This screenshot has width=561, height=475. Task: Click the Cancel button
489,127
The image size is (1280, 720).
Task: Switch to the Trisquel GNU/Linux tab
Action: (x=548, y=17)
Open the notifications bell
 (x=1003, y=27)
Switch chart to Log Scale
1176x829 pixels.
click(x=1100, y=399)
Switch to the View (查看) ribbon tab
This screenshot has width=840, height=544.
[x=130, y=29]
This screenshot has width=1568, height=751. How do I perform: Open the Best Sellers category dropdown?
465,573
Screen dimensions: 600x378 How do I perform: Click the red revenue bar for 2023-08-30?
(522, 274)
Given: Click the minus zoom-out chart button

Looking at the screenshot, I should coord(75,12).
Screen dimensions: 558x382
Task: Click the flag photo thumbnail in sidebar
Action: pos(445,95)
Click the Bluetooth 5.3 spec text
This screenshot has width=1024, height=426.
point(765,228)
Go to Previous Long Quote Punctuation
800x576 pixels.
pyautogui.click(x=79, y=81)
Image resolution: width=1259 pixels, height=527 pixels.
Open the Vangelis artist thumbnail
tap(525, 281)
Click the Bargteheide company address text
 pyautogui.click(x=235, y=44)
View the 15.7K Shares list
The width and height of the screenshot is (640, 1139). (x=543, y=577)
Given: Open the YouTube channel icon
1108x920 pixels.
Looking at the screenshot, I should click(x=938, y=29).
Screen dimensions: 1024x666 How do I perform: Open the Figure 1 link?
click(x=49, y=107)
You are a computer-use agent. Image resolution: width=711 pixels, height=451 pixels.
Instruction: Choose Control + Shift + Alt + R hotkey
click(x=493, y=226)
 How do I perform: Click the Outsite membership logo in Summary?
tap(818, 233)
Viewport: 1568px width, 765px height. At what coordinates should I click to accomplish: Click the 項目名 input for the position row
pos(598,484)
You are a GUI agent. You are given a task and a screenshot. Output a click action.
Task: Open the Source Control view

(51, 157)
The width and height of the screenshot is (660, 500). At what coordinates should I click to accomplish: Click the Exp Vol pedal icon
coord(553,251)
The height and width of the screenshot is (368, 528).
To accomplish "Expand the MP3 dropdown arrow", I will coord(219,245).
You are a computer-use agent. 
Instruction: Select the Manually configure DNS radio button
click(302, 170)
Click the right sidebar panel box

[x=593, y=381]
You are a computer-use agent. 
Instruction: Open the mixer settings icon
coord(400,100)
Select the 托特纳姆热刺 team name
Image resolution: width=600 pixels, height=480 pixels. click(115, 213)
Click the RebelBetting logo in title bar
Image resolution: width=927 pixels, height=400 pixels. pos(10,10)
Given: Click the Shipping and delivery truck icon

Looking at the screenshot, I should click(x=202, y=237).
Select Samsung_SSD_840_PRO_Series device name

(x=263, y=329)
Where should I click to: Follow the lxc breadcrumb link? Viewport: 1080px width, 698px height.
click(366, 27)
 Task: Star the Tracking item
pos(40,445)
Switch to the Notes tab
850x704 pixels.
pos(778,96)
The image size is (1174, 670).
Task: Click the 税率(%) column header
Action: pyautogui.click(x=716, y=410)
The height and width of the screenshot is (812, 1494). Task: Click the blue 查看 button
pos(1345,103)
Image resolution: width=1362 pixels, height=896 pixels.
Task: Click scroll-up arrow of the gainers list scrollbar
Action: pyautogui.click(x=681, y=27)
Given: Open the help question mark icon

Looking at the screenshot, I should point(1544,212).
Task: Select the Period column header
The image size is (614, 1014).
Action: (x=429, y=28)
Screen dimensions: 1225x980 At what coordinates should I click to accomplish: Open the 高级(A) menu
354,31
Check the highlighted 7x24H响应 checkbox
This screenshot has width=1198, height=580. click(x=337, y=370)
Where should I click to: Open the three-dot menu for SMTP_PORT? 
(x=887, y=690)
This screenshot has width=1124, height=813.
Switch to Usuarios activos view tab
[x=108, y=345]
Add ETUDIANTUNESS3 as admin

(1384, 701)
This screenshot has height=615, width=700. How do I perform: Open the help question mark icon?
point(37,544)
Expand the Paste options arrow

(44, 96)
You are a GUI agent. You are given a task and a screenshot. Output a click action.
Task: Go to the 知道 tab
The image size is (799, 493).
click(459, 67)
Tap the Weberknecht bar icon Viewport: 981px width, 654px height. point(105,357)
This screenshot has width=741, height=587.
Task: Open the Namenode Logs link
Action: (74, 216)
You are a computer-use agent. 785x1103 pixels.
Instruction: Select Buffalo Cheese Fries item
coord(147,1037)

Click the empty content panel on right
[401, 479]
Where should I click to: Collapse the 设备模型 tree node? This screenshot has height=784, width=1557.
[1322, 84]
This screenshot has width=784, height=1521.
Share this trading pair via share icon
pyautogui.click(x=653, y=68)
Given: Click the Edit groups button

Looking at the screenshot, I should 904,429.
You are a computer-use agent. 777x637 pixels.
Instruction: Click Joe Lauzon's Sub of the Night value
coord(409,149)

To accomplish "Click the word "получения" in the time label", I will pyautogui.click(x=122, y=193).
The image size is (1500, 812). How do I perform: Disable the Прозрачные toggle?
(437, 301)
★ ★ ★ ★
Using the material above, restate each entry exactly as it stands.

This screenshot has width=561, height=475. Task: Click the Cancel button
489,127
The image size is (1280, 720).
Task: Switch to the Trisquel GNU/Linux tab
Action: (x=548, y=17)
Open the notifications bell
 (x=1003, y=27)
Switch chart to Log Scale
1176x829 pixels.
click(x=1100, y=399)
Switch to the View (查看) ribbon tab
This screenshot has width=840, height=544.
[x=130, y=29]
This screenshot has width=1568, height=751. How do I perform: Open the Best Sellers category dropdown?
465,573
Screen dimensions: 600x378 How do I perform: Click the red revenue bar for 2023-08-30?
(522, 274)
Given: Click the minus zoom-out chart button

Looking at the screenshot, I should coord(75,12).
Screen dimensions: 558x382
Task: Click the flag photo thumbnail in sidebar
Action: pos(445,95)
Click the Bluetooth 5.3 spec text
This screenshot has width=1024, height=426.
point(765,228)
Go to Previous Long Quote Punctuation
800x576 pixels.
pyautogui.click(x=79, y=81)
Image resolution: width=1259 pixels, height=527 pixels.
Open the Vangelis artist thumbnail
tap(525, 281)
Click the Bargteheide company address text
 pyautogui.click(x=235, y=44)
View the 15.7K Shares list
The width and height of the screenshot is (640, 1139). (x=543, y=577)
Given: Open the YouTube channel icon
1108x920 pixels.
Looking at the screenshot, I should click(x=938, y=29).
Screen dimensions: 1024x666 How do I perform: Open the Figure 1 link?
click(x=49, y=107)
You are a computer-use agent. Image resolution: width=711 pixels, height=451 pixels.
Instruction: Choose Control + Shift + Alt + R hotkey
click(x=493, y=226)
 How do I perform: Click the Outsite membership logo in Summary?
tap(818, 233)
Viewport: 1568px width, 765px height. At what coordinates should I click to accomplish: Click the 項目名 input for the position row
pos(598,484)
You are a GUI agent. You are given a task and a screenshot. Output a click action.
Task: Open the Source Control view

(51, 157)
The width and height of the screenshot is (660, 500). At what coordinates should I click to accomplish: Click the Exp Vol pedal icon
coord(553,251)
The height and width of the screenshot is (368, 528).
To accomplish "Expand the MP3 dropdown arrow", I will coord(219,245).
You are a computer-use agent. 
Instruction: Select the Manually configure DNS radio button
click(302, 170)
Click the right sidebar panel box

[x=593, y=381]
You are a computer-use agent. 
Instruction: Open the mixer settings icon
coord(400,100)
Select the 托特纳姆热刺 team name
Image resolution: width=600 pixels, height=480 pixels. click(115, 213)
Click the RebelBetting logo in title bar
Image resolution: width=927 pixels, height=400 pixels. pos(10,10)
Given: Click the Shipping and delivery truck icon

Looking at the screenshot, I should click(x=202, y=237).
Select Samsung_SSD_840_PRO_Series device name

(x=263, y=329)
Where should I click to: Follow the lxc breadcrumb link? Viewport: 1080px width, 698px height.
click(366, 27)
 Task: Star the Tracking item
pos(40,445)
Switch to the Notes tab
850x704 pixels.
pos(778,96)
The image size is (1174, 670).
Task: Click the 税率(%) column header
Action: pyautogui.click(x=716, y=410)
The height and width of the screenshot is (812, 1494). Task: Click the blue 查看 button
pos(1345,103)
Image resolution: width=1362 pixels, height=896 pixels.
Task: Click scroll-up arrow of the gainers list scrollbar
Action: pyautogui.click(x=681, y=27)
Given: Open the help question mark icon

Looking at the screenshot, I should point(1544,212).
Task: Select the Period column header
The image size is (614, 1014).
Action: (x=429, y=28)
Screen dimensions: 1225x980 At what coordinates should I click to accomplish: Open the 高级(A) menu
354,31
Check the highlighted 7x24H响应 checkbox
This screenshot has width=1198, height=580. click(x=337, y=370)
Where should I click to: Open the three-dot menu for SMTP_PORT? 
(x=887, y=690)
This screenshot has width=1124, height=813.
Switch to Usuarios activos view tab
[x=108, y=345]
Add ETUDIANTUNESS3 as admin

(1384, 701)
This screenshot has height=615, width=700. How do I perform: Open the help question mark icon?
point(37,544)
Expand the Paste options arrow

(44, 96)
You are a GUI agent. You are given a task and a screenshot. Output a click action.
Task: Go to the 知道 tab
The image size is (799, 493).
click(459, 67)
Tap the Weberknecht bar icon Viewport: 981px width, 654px height. point(105,357)
This screenshot has width=741, height=587.
Task: Open the Namenode Logs link
Action: (74, 216)
You are a computer-use agent. 785x1103 pixels.
Instruction: Select Buffalo Cheese Fries item
coord(147,1037)

Click the empty content panel on right
[401, 479]
Where should I click to: Collapse the 设备模型 tree node? This screenshot has height=784, width=1557.
[1322, 84]
This screenshot has width=784, height=1521.
Share this trading pair via share icon
pyautogui.click(x=653, y=68)
Given: Click the Edit groups button

Looking at the screenshot, I should 904,429.
You are a computer-use agent. 777x637 pixels.
Instruction: Click Joe Lauzon's Sub of the Night value
coord(409,149)

To accomplish "Click the word "получения" in the time label", I will pyautogui.click(x=122, y=193).
The image size is (1500, 812). How do I perform: Disable the Прозрачные toggle?
(437, 301)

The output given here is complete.